- [Required work] From the data below, please reproduce exactly everything from the line that contains "www.sh-spielt-fair.de (444, 1554)" down to the line that contains "Топливный партнер (59, 345)", with both ends included.

- [Source data]
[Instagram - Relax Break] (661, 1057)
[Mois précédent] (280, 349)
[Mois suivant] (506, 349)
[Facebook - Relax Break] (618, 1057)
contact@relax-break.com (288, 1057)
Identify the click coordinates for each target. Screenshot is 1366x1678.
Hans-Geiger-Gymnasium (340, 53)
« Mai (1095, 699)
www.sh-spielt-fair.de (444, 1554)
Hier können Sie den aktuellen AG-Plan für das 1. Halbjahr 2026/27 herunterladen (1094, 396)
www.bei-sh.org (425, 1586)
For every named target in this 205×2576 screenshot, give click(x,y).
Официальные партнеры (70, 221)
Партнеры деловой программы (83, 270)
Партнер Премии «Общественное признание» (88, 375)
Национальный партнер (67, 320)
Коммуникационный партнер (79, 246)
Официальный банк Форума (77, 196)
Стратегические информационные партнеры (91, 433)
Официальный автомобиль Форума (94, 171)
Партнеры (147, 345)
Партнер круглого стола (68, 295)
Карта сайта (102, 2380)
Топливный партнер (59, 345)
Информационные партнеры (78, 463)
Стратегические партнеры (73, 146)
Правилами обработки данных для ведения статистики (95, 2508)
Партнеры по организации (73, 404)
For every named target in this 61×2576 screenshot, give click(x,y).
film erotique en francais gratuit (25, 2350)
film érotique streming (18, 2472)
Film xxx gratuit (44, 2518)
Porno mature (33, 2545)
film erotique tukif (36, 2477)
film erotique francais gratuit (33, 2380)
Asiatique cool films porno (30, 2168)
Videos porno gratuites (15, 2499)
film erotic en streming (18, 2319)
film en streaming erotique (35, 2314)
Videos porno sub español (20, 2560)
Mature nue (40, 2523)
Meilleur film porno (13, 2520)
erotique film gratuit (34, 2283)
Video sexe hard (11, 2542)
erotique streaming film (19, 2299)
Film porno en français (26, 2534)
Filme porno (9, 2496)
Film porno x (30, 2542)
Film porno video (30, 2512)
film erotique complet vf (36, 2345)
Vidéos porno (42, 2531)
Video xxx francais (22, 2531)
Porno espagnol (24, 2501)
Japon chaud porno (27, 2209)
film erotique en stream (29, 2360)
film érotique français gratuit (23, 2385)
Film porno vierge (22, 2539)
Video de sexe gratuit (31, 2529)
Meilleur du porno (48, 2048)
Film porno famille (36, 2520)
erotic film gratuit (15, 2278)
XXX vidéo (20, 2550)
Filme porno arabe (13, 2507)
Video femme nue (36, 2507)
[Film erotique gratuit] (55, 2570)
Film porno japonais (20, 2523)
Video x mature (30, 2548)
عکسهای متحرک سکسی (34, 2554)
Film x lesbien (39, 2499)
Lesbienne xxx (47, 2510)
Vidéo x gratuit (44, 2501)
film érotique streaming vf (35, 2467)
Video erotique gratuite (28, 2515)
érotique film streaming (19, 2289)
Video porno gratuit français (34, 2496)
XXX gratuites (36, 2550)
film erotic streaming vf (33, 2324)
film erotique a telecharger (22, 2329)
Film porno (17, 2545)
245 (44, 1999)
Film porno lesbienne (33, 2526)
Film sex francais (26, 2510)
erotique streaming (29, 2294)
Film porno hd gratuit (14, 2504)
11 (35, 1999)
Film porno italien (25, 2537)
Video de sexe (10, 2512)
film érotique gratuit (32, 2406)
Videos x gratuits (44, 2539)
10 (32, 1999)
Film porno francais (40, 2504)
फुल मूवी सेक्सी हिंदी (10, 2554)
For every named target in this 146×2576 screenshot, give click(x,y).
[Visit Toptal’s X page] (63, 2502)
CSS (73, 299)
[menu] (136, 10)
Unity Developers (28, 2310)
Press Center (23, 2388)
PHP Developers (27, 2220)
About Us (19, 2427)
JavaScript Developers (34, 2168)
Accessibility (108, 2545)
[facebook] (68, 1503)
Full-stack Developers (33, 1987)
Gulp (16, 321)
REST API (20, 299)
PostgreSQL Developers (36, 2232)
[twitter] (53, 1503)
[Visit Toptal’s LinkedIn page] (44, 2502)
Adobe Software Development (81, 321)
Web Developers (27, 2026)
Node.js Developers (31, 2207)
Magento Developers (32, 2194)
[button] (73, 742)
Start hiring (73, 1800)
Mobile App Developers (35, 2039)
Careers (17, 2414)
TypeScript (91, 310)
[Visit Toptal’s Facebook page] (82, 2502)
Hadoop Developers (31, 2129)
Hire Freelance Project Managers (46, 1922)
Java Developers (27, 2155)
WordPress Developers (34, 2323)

- [Solution for this task]
www.sh-spielt-fair.de (444, 1554)
Hier können Sie den aktuellen AG-Plan für das 1. Halbjahr 2026/27 herunterladen (1094, 396)
www.bei-sh.org (425, 1586)
For every named target in this 205×2576 screenshot, give click(x,y).
Официальные партнеры (70, 221)
Партнеры деловой программы (83, 270)
Партнер Премии «Общественное признание» (88, 375)
Национальный партнер (67, 320)
Коммуникационный партнер (79, 246)
Официальный банк Форума (77, 196)
Стратегические информационные партнеры (91, 433)
Официальный автомобиль Форума (94, 171)
Партнеры (147, 345)
Партнер круглого стола (68, 295)
Карта сайта (102, 2380)
Топливный партнер (59, 345)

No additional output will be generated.